Jugendliche von Social Media fernzuhalten, ist dennoch keine gute Idee. Sie gehören zur heutigen Jugendkultur und haben einen festen Platz im Alltag junger Menschen. Aus Expertensicht ist es für Eltern deshalb wichtig, Social-Media-Kanäle selbst auszuprobieren. Wer Vorteile und Risiken einzelner Netzwerke selbst kennengelernt hat, kann in kritischen Situationen ein kompetenterer Ansprechpartner sein. Zudem wird empfohlen, im Austausch über konsumierte Inhalte zu bleiben, Profile gemeinsam anzuschauen und Möglichkeiten zum Selbstschutz zu besprechen. Beeinflusst ein Account den inneren Selbstwert oder führt zu Selbstzweifeln, sollte man ihm entfolgen. Stellt sich das Gefühl ein, nicht auf dem Laufenden bleiben zu können, wenn man nicht permanent online ist, können Benachrichtigungsfunktionen ausgeschaltet und Zeitbegrenzungen für einzelne Apps aktiviert werden. Die Beschränkung der Kontaktaufnahme und das Einsehen des Profils ausschließlich durch Freunde stellen sicher, dass keine unerwünschten Kontaktaufnahmen erfolgen.
Ebenfalls notwendig ist das Sprechen darüber, welche Informationen unbedenklich sind und welche besser nicht preisgegeben werden sollten. Eltern sollten dafür sensibilisieren, dass Fotos, Videos und Kommentare, die heute unterhaltsam sind, morgen peinlich sein können. Informationen die einmal im Netz sind, lassen sich kaum mehr entfernen, zudem können andere Nutzer die Bilder kopieren, downloaden, bearbeiten und anderweitig verwenden.
Gemeinsam mit dem DZSKJ hat die DAK-Gesundheit eine Online-Anlaufstelle für Kinder und Jugendliche mit problematischem Mediennutzungsverhalten sowie deren Eltern entwickelt (www.mediensuchthilfe.info). Das DZSKJ hat zudem eine Hotline für betroffene Kinder und Jugendliche sowie Eltern eingerichtet.
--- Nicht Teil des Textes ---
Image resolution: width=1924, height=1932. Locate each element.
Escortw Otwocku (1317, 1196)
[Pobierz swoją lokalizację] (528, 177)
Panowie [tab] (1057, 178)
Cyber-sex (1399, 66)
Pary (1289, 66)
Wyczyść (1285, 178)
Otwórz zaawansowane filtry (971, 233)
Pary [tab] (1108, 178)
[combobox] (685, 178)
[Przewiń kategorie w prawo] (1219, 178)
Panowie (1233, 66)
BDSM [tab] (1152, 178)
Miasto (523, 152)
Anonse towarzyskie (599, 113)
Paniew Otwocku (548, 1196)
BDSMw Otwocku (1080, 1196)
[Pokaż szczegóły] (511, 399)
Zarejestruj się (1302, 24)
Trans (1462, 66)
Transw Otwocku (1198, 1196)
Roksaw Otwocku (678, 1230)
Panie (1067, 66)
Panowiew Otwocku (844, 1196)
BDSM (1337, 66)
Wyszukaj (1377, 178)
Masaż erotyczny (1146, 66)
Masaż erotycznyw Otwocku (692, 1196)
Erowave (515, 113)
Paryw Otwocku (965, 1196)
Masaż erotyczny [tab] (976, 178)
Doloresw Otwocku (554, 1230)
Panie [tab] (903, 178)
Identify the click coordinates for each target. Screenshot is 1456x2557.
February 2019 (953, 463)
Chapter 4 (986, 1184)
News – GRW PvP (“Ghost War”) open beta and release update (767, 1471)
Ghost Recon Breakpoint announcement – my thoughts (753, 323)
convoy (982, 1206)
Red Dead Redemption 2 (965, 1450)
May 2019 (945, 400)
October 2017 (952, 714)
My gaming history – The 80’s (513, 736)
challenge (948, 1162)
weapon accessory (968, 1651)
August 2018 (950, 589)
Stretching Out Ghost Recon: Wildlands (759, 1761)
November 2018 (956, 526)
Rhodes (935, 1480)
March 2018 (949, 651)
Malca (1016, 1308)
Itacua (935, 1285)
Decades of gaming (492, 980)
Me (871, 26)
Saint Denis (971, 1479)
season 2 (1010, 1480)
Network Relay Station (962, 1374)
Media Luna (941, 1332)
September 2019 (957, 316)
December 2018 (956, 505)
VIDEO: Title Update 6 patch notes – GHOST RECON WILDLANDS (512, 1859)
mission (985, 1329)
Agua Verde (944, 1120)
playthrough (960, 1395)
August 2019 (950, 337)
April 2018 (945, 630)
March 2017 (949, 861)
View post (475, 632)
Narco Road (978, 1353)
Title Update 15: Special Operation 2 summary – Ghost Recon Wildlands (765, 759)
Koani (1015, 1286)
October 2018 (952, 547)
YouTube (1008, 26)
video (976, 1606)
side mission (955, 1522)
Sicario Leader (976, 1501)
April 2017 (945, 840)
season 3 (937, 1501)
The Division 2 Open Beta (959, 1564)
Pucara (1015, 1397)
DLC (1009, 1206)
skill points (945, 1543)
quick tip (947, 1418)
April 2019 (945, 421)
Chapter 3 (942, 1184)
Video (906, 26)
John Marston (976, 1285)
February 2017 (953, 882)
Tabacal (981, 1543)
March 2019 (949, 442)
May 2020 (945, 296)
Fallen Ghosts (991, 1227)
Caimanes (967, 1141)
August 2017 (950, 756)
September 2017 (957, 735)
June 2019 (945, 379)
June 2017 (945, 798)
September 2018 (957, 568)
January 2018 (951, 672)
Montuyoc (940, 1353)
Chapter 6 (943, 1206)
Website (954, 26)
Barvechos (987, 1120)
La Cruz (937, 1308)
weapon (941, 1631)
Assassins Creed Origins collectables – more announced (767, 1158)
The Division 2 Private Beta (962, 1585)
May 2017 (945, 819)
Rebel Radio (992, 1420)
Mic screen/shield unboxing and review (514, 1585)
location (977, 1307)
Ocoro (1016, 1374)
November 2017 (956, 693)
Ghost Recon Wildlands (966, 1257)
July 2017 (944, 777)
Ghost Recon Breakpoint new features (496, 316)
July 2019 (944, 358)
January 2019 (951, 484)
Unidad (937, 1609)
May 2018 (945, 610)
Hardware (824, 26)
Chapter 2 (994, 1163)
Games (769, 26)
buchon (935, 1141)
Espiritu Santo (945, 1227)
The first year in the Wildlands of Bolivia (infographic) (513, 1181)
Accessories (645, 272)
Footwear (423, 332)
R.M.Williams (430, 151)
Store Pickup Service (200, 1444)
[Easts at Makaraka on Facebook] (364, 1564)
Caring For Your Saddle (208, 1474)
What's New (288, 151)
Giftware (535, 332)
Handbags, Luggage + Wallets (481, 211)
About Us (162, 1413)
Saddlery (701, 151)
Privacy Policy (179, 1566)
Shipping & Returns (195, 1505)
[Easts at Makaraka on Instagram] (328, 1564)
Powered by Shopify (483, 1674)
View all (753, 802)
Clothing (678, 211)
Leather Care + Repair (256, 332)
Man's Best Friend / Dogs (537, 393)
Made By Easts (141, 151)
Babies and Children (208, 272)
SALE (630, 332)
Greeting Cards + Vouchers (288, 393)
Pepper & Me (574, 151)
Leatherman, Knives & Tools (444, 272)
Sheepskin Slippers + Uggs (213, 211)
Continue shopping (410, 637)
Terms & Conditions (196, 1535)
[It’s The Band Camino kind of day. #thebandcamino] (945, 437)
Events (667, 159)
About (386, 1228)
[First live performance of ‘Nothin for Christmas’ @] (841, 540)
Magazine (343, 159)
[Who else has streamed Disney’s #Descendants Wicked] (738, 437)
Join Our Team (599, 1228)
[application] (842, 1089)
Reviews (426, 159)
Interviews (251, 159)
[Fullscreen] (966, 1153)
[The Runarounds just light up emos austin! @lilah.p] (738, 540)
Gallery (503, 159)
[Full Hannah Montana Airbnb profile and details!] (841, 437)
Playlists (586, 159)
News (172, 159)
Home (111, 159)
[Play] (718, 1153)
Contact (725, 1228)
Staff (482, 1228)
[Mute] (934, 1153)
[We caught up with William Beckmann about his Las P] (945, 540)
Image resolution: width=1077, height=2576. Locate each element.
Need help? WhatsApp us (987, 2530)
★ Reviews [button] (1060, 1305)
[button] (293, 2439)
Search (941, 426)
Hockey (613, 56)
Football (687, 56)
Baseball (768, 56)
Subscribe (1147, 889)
Von 9 bis 16 Uhr sind unter der Telefonnummer 0800 2800200 Suchtexperten erreichbar, die kostenlos zum Thema Mediensucht beraten.
Das Mindestalter für die meisten Social-Media-Kanäle liegt bei 13 Jahren. Auf YouTube dürfen User unter 16 Jahren kein eigenes Konto erstellen, eine Ausnahme bietet nur das Konto mit Elternaufsicht oder ein Konto auf YouTube Kids. Allerdings: Das Mindestalter wird nur selten verifiziert.